Random bit of trans vocabulary as I've recently seen people rejecting a phrase because they were confused by it.
"Socialized male" and "socialized female" aren't synonyms for someone's sex, they are experiences and culturally relevant.
People are confused because the term "socialize" has multiple meanings.
One is something done by you: "I was socializing with my friends"
One is something done to you: "I was socialized as a man"
To summarize Webster respectively:
The first is "to participate actively in a social group"
The second is "to fit or train for a social environment'
We say someone is "Socialized Male" or "Socialized Female" not to indicate what their sex is, but to indicate that in their formative years they were saddled with the expectations and treatment associated with "male" or "female" in our society.

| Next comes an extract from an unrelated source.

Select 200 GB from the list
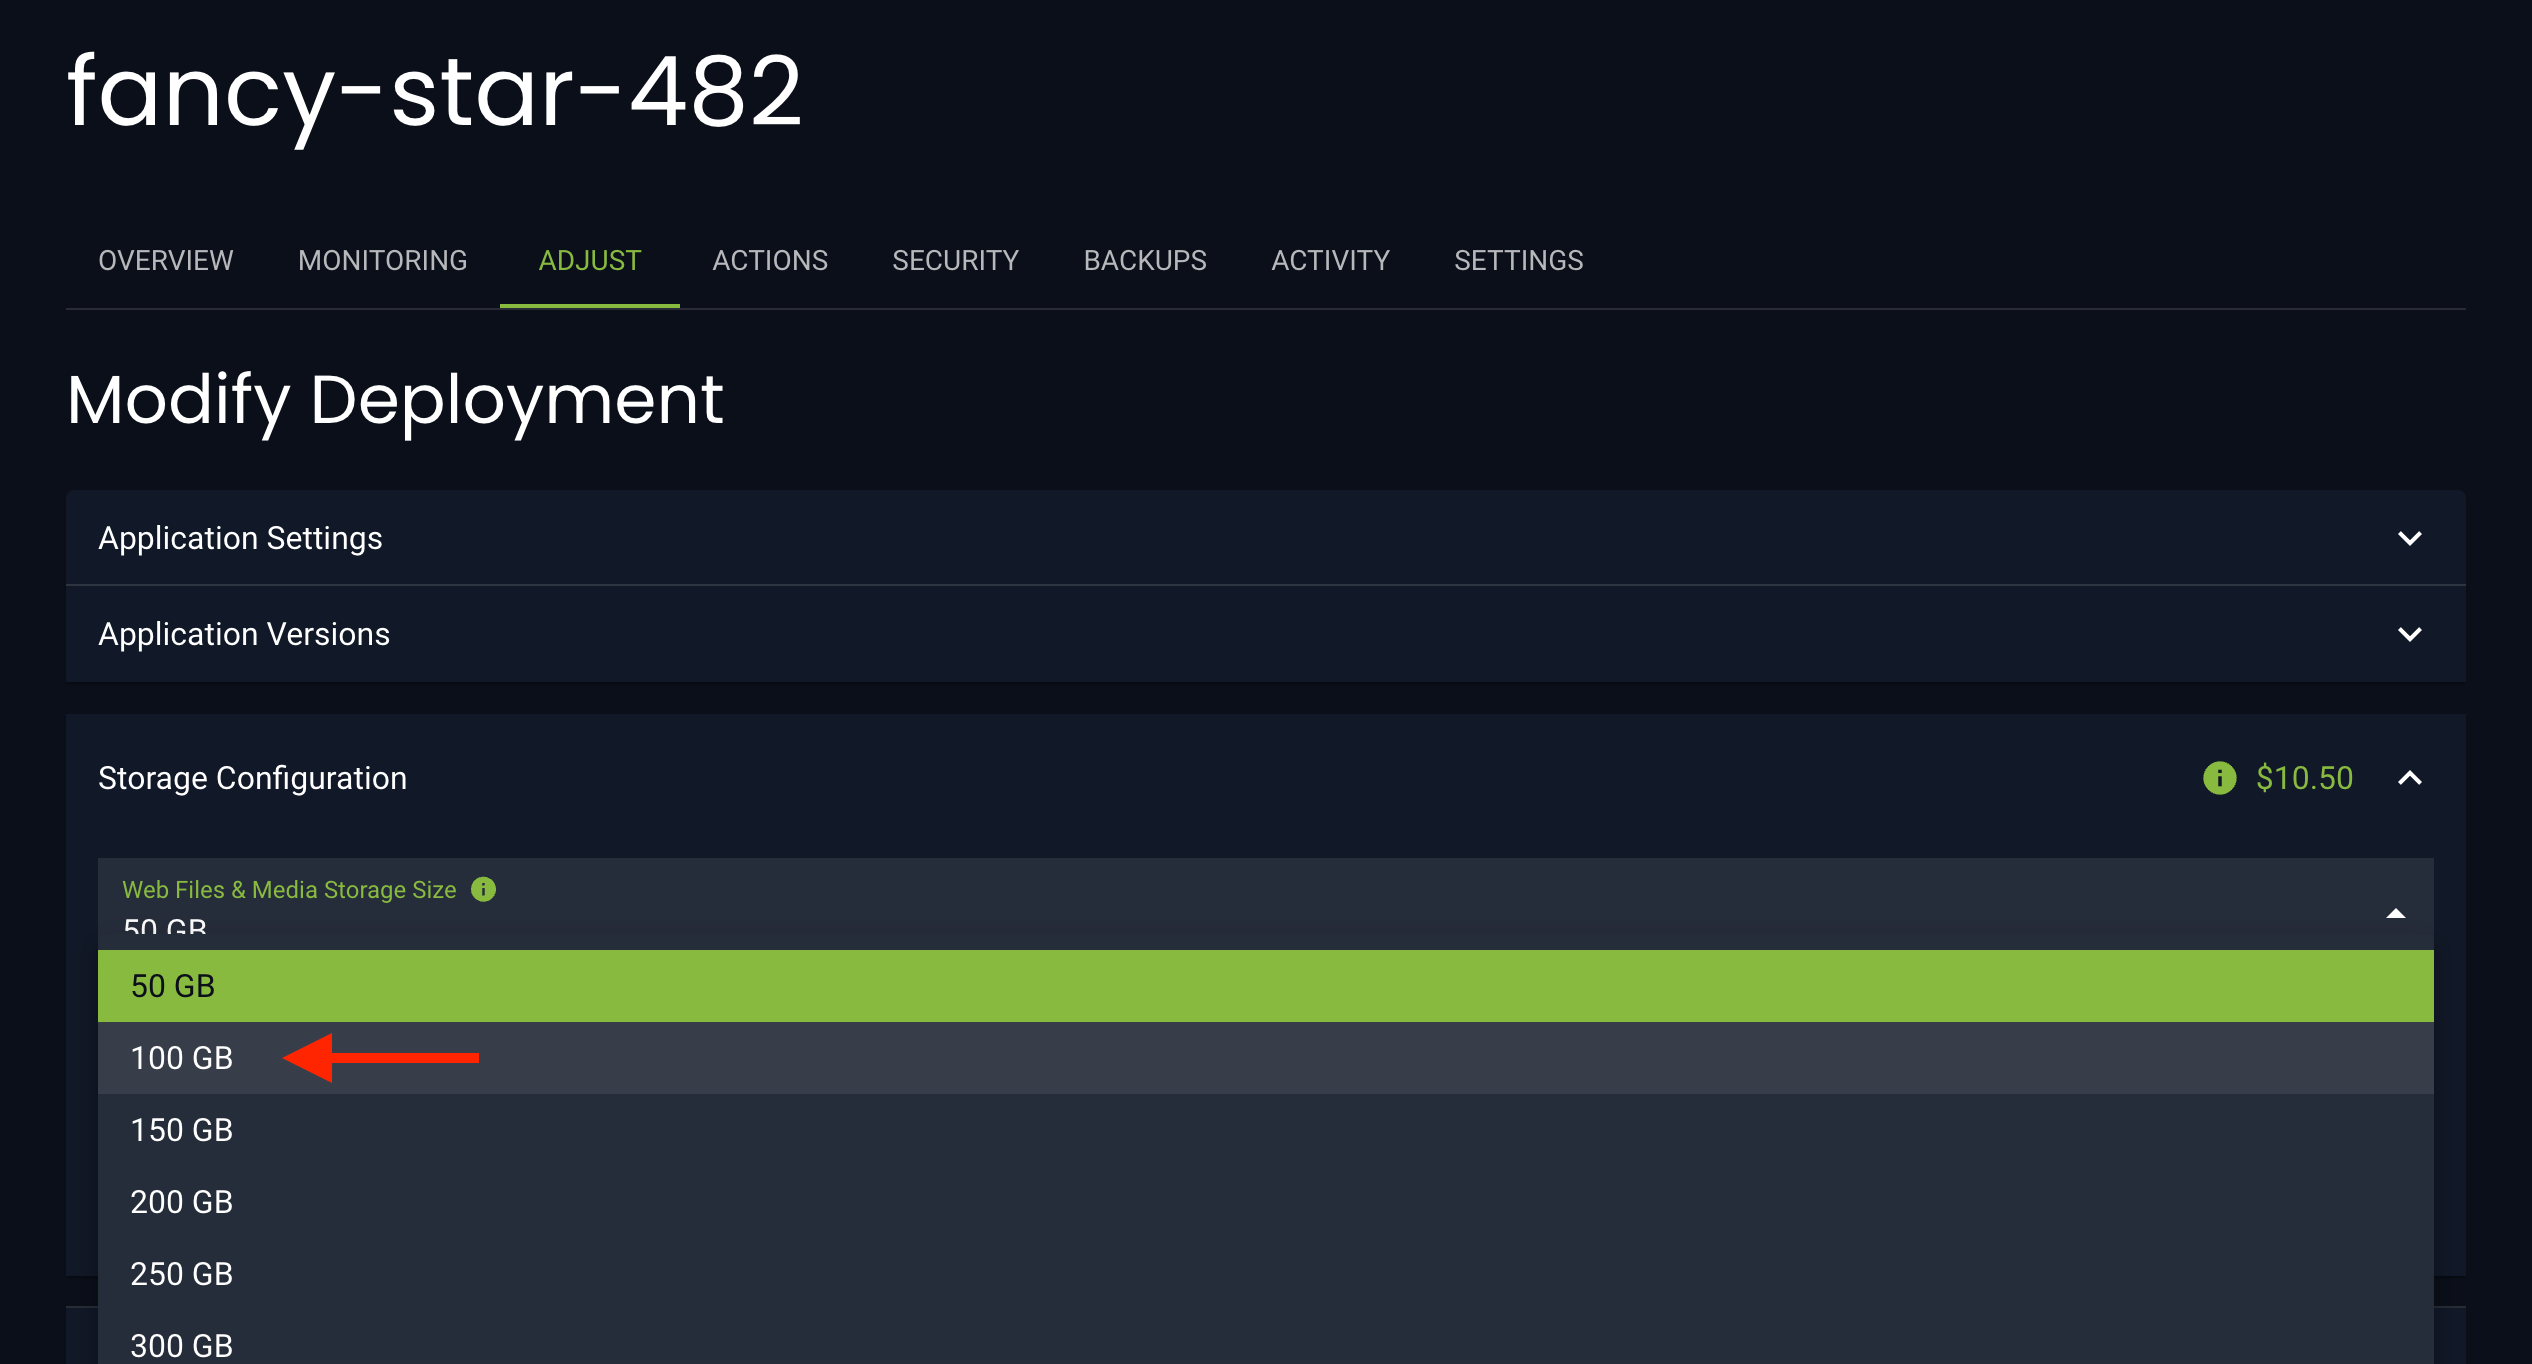The height and width of the screenshot is (1364, 2532). click(x=181, y=1202)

The trans women getting confused think it means something like "grew up as men" or that our social groups were men, and that's not at all it.
It means we were treated as men.
We usually grew up with more women in our social circles than men, even if we didn't know we were trans yet. We were often seen as an exception, which means even our acceptance was flavored by it.

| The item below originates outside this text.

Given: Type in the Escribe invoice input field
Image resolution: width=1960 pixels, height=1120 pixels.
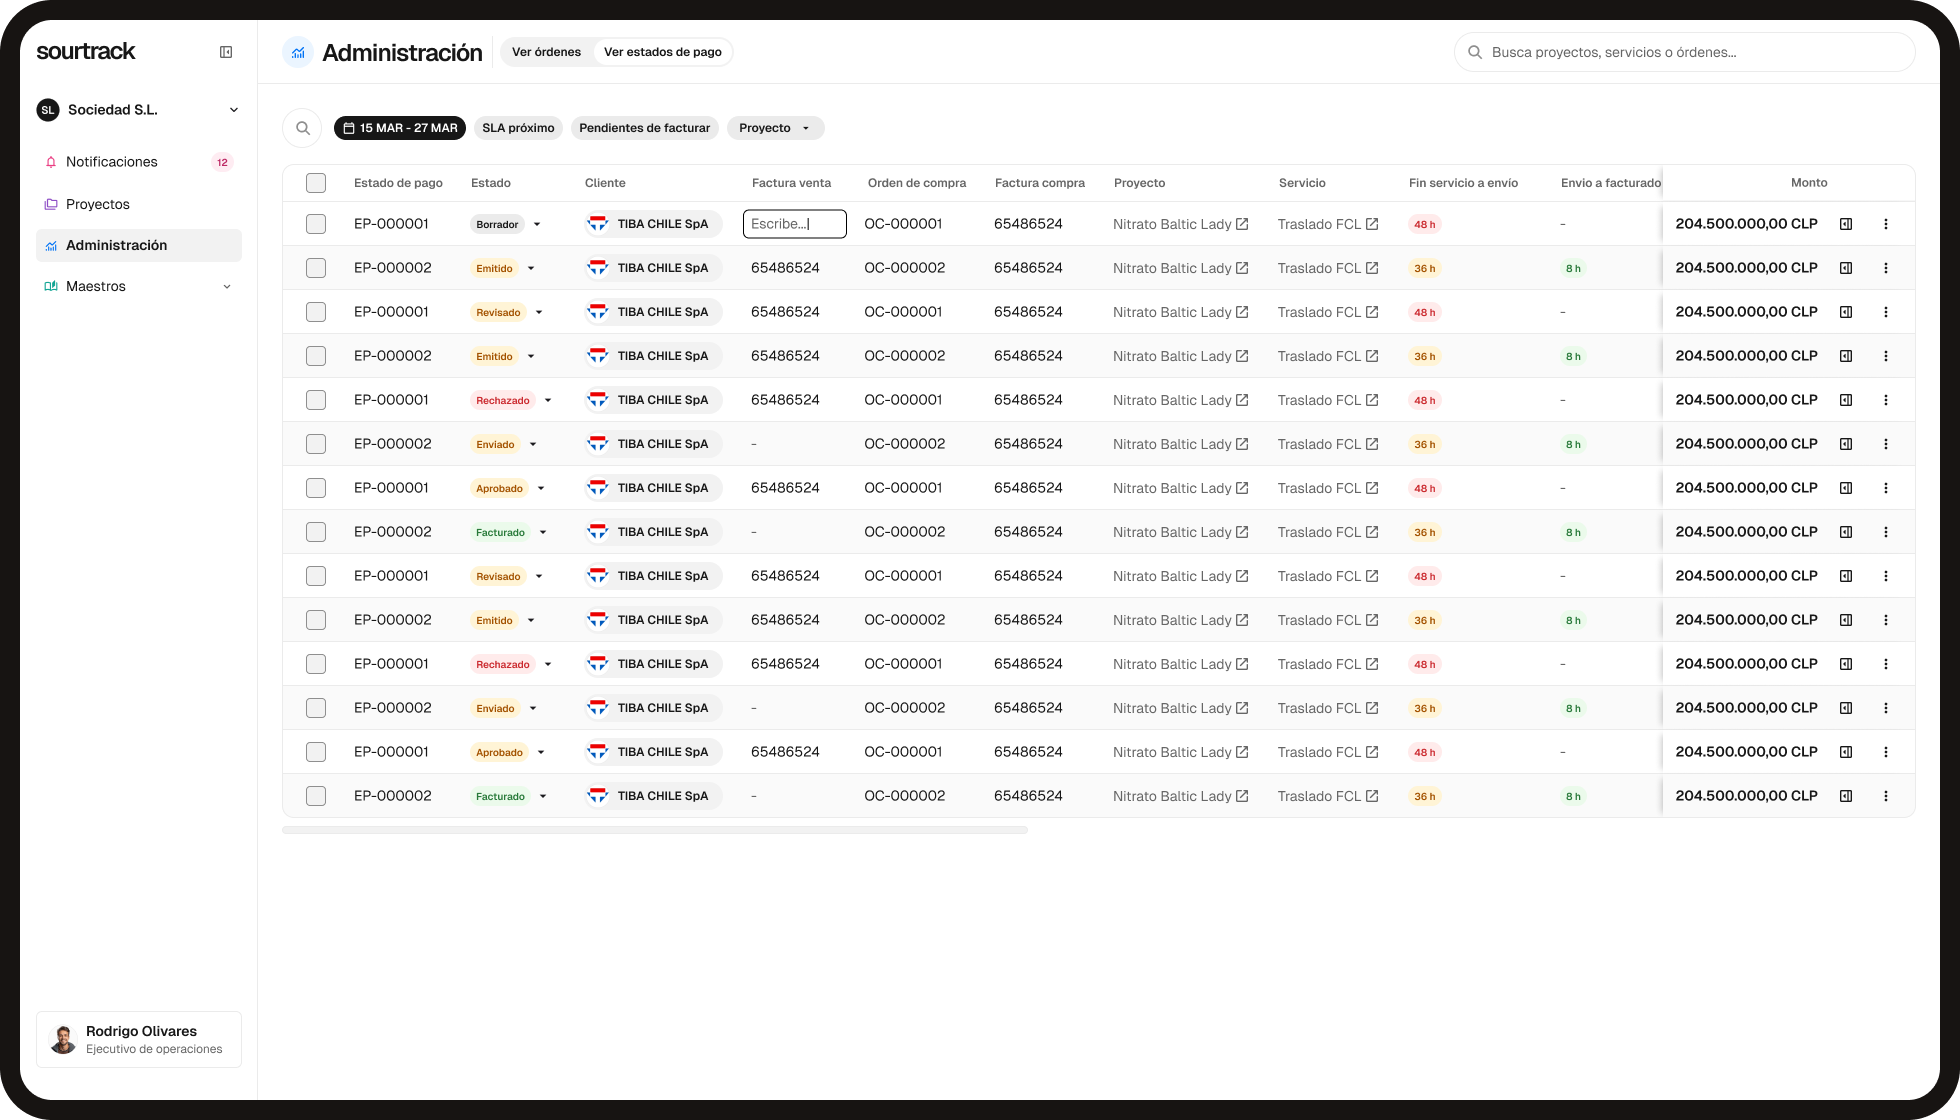Looking at the screenshot, I should tap(793, 224).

What "socialized male" means to me is that I grew up being labeled a predator and a threat by default.
Even if I wasn't specifically raised such, I was still affected by the fact that so many men were raised to believe it was okay to lie, cheat, and manipulate to abuse women. And because of that there was literally nothing I could say or do to convey that I was being genuine because far too many were dishonest about it.
I had to build entire patterns and routines of behavior around how to behave around women to make them feel safer, almost always to my personal detriment.
I to this day am still anxious and hesitant in so many interactions because for decades of my life they were forbidden to me because they were far too likely to make someone I care about feel unsafe.
When I say I was "socialized male" it means that was something done to me. I had to figure out how to navigate life and survive while being forced into a traumatic box by society that didn't remotely fit me.